Region maintains polio-free status, expert panel concludes
The WHO European Region has retained its poliomyelitis (polio)-free status, as assessed by the European Regional Commission for the Certification of Poliomyelitis Eradication (RCC) at its 33rd annual meeting, held on 28–29 May 2019 in Copenhagen, Denmark. The RCC concluded that there was no poliovirus transmission in the WHO European Region in 2018 and that any importation or circulation of a poliovirus would have been detected promptly by existing health/surveillance systems.
The RCC further acknowledged improvements and significant efforts taken by some countries to reduce the risk that a poliovirus could circulate if imported into the Region. Nevertheless, 4 countries, Bosnia and Herzegovina, Romania, Ukraine, and provisionally Poland, were considered to be of concern due to lack of sufficient population immunity, outbreak preparedness plans and/or sensitivity of surveillance.
Professor David Salisbury, Chair of both the Global Certification Commission and the European RCC, congratulated all countries for the timely submission of their annual progress reports (APRs) along with the provision of convincing evidence that the European Region is polio-free. Professor Salisbury stressed that countries of the Region must maintain their population immunity through high vaccination coverage; the sensitivity of their surveillance to detect polioviruses; and their preparedness to respond while threats remain from outside the Region.

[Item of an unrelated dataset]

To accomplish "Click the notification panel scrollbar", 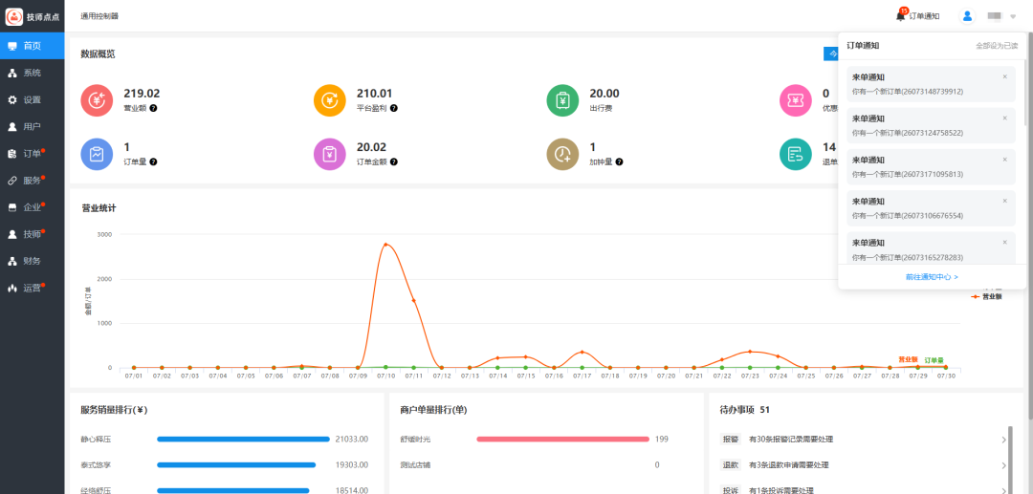I will pos(1025,92).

Innovations helping to keep the Region and the world polio free
This year marked the first time that all 53 Member States in the European Region submitted APRs in electronic format. The RCC commended WHO/Europe for its leadership in developing and introducing the online APR platform, which will significantly improve the system and quality of data analysis. The Global Certification Commission has also recommended that the platform be adapted and rolled out globally.
The RCC also acknowledged WHO/Europe’s leadership in assessing the risk of poliovirus importation and spread. The assessments consider a range of evidence and indicators, including: routine immunization coverage, supplementary immunization activities, cross-border movements, outbreak response capacities and planning, surveillance sensitivity and approaches, progress towards poliovirus containment, quality and timeliness of reporting, impact of health system reforms, communication activities, response to outbreaks of other diseases and independence of national certification committees. WHO/Europe continues to support countries in improving preparedness by developing and conducting polio outbreak simulation exercises (POSE). The POSE model and lessons learned have been shared with other WHO regions, thereby contributing to global preparedness and response activities.
The full conclusions and recommendations of the RCC’s 33rd meeting will be available in a forthcoming meeting report.